You can get a fixed rate cash Isa to pay more
If you’re prepared to lock your money away, you can get a fixed rate cash ISA paying up to 2.75% (that one is for three years), which for all taxpayers will beat Santander after tax.
It does, of course, lack the flexibility of you being able to withdraw cash (technically they have to let you withdraw, but there are hefty interest penalties if you do).
Which to choose…
It really comes down to how much in savings you have.
– Under £3,000: You can’t get 3% in Santander 123 anyway, so that’s irrelevant.
– Over £25,000: You can fill both an Isa account and Santander’s 123 account, so there’s no need to choose.
Therefore the real decision comes for amounts in between.
If you’re likely to be able to fill your Isa allowance most years…

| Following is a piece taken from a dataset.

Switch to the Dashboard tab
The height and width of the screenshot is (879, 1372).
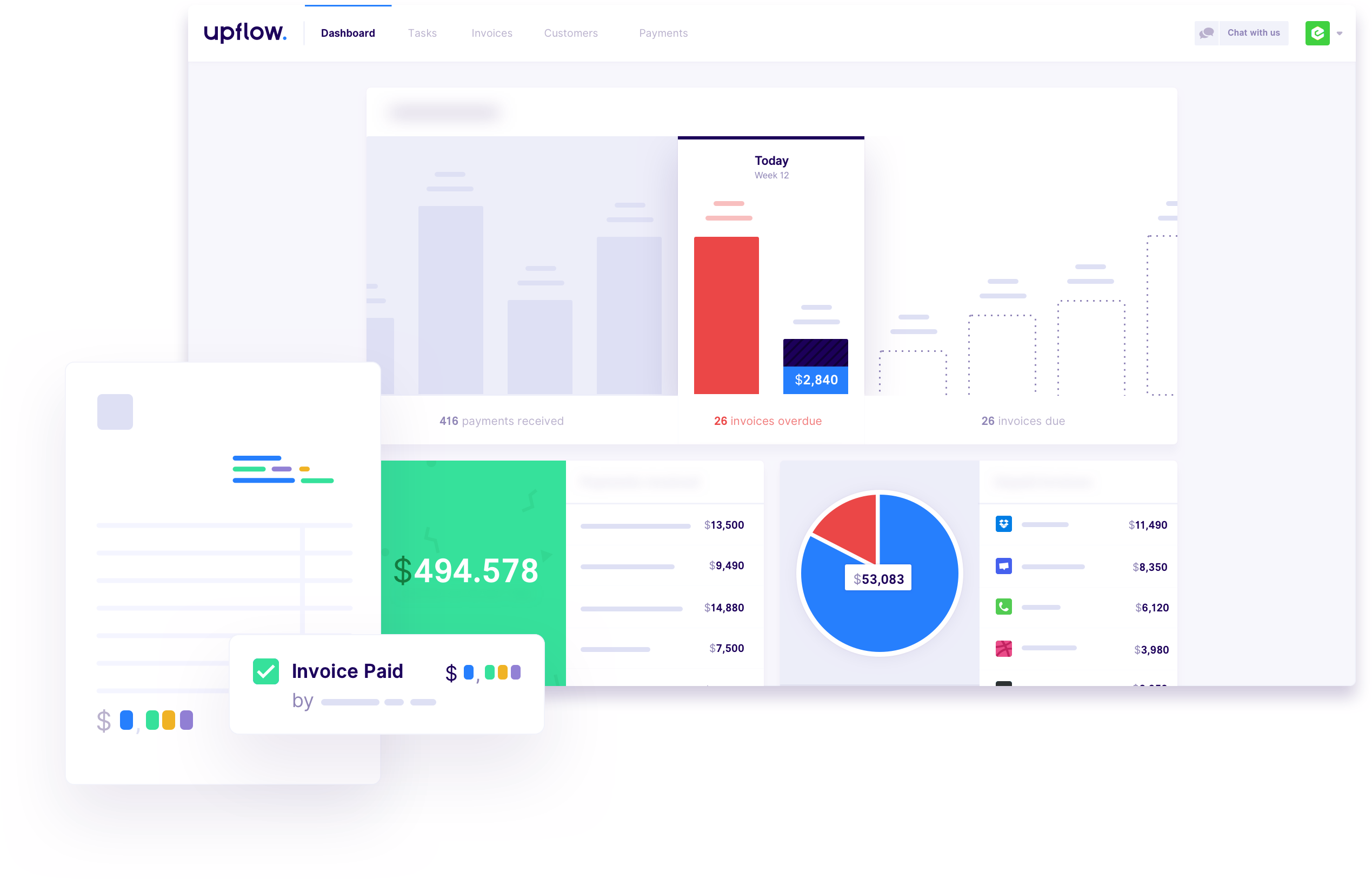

The more likely you are to get close to filling your cash Isa allowance this year and next year (you have a max £5,760 this year and £5,940 next year), the more you should hedge towards prioritising doing just that.
There is a real gain to building up a pot of savings protected from the taxman, and in years to come, when rates bounce back, the more you’ve got stashed under the Isa’s protective cover the better – even for a short-term sacrifice of rate. And if you don’t use it before 5 April, you lose it.
This is especially true for those likely to continue to be able to stash more away in savings year after year.
However, if that leaves you just short of hitting Santander’s £3,000 minimum threshold to get the 3%, I suggest you don’t quite fill your Isa to ensure you get over that threshold.
This is because if you have £2,999 in Santander, you get 2% on the WHOLE amount, but if you have £3,000 you get 3% on the WHOLE amount, so that extra pound does you very well.
If you’re unlikely to fill your Isa allowance every year.
In this case, hedge more towards getting the short-term interest rate gain of Santander. This is because you’ll still have room to shove money in a cash Isa if that becomes competitive in the future, simply because you won’t have filled your allowance.
So overall you can see it’s a balance. However it’s worth noting if you are considering removing money from an old Isa to put into a Santander 123 account, then I’d be careful. Let’s say you take £20,000 out of your old Isas – if you wanted to get it back in at some stage in the future, with current Isa limits, it would take you four years. So if you’re planning on doing that, do really weigh up whether the short term gain is worth it.
PS. Similar logic to this applies for smaller amounts in Nationwide’s 5% bank account and Lloyds’ Vantage account. See Best Bank Accounts for a run down of the high interest current accounts.